Comment author: Quill_McGee 27 April 2015 10:37:52PM *  0 points [-]

Whereas, if I am interpreting them correctly, what they are saying is

(1) People say that high IQ is the reason Newton invented calculus.

(2) High processing speed and copious amounts of RAM don't themselves suffice to invent calculus.

(3) Therefore, "High processing speed and copious amounts of RAM" is not a good description of high IQ.

Personally, I'd say that 'high IQ' is probably most useful when just used to refer to whatever it is that enables people to do stuff like invent calculus, and that 'working memory' already suffices for RAM, and that there probably should be a term for 'high processing speed' but I do not know what it is/should be.
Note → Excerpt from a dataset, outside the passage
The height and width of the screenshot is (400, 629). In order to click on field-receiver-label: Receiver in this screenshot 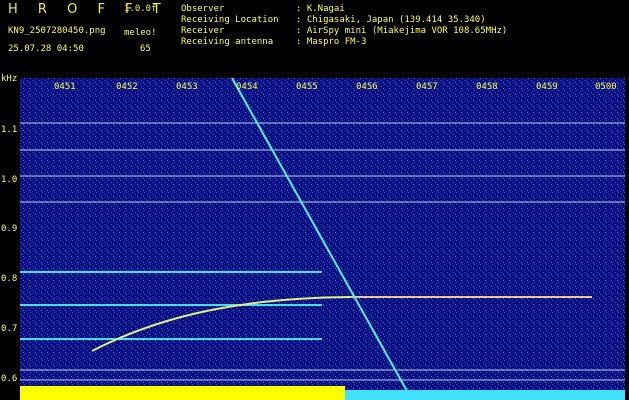, I will do `click(203, 31)`.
EDIT: that is, I think that Newton scored well along some metric which did immensely increase his chances of inventing calculus, which does extend beyond RAM and processing speed, which I would nonetheless refer to as 'high IQ'

tabooing IQ would almost certainly be helpful here.

Comment author: TheOtherDave 03 April 2015 05:34:48PM 0 points [-]

I apologize for being unclear; when I wrote "you're suggesting that the distinction being introduced here" I meant introduced by Okeymaker, whose position is what I was trying to understand in the first place (and I believe I now do), and which I'd assumed (incorrectly) that you were talking about as well.

Comment author: [deleted] 02 April 2015 11:00:53PM *  0 points [-]

deleted, se my other comment in response to your question.